- [Your instructions]:
Could you repeat exactly the lines from the one containing "You are a GUI" through the last line of the records, with no pictures?

- [Data to examine]:
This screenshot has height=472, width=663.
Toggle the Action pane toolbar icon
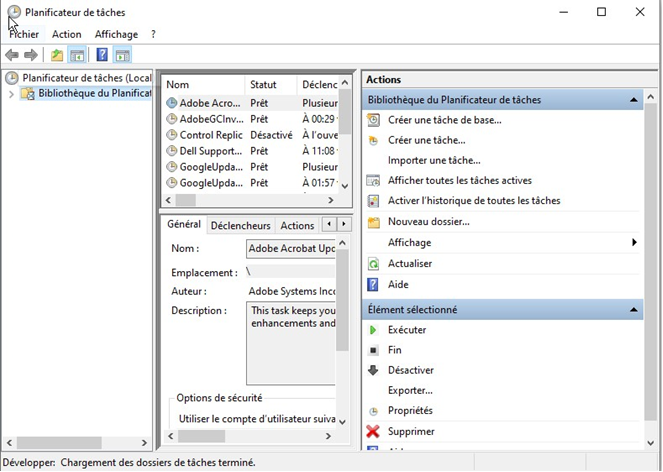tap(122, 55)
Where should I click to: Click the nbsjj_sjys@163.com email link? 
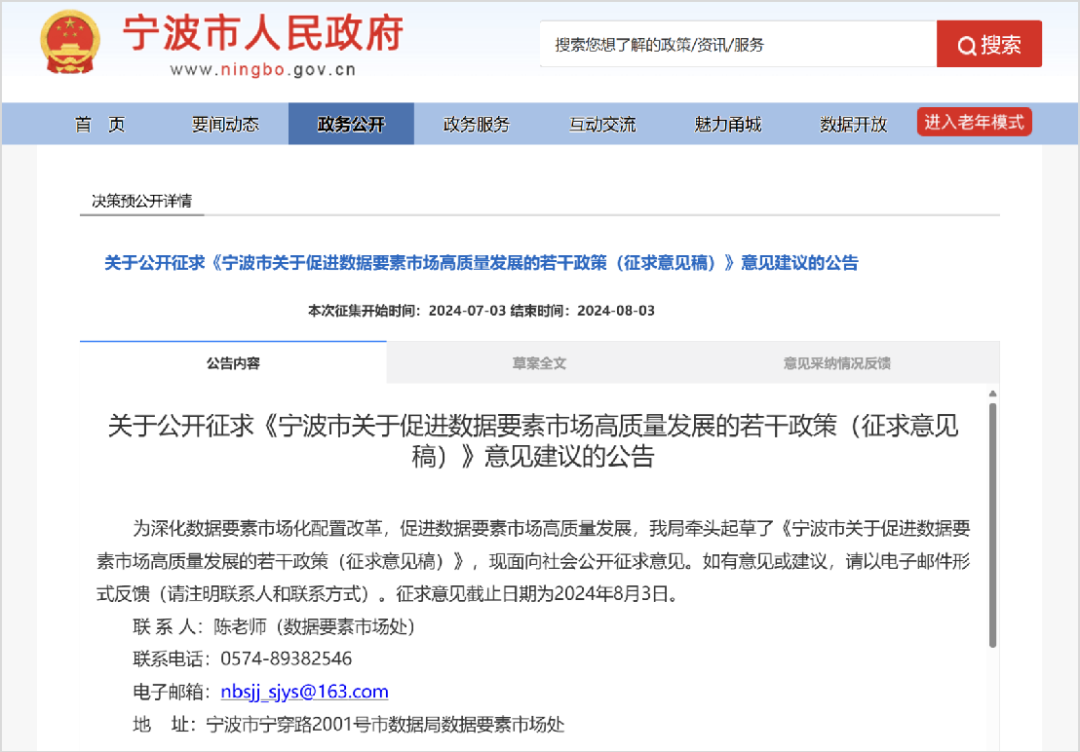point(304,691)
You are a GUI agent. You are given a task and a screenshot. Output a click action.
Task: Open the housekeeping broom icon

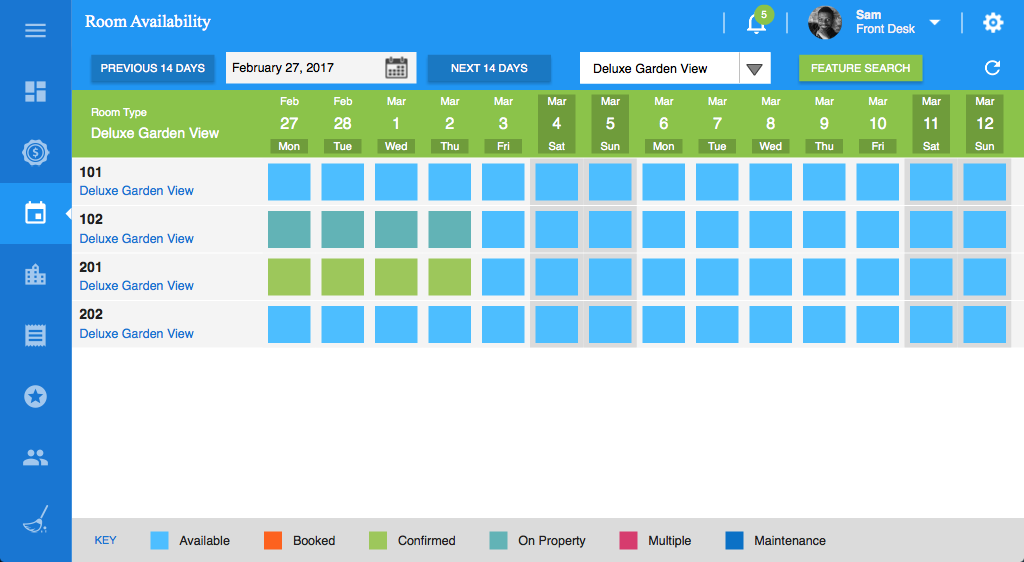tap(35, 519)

- [Solution for this exercise]:
You are a GUI agent. You are given a task and a screenshot. Output a click action.
Task: Open the housekeeping broom icon

tap(35, 519)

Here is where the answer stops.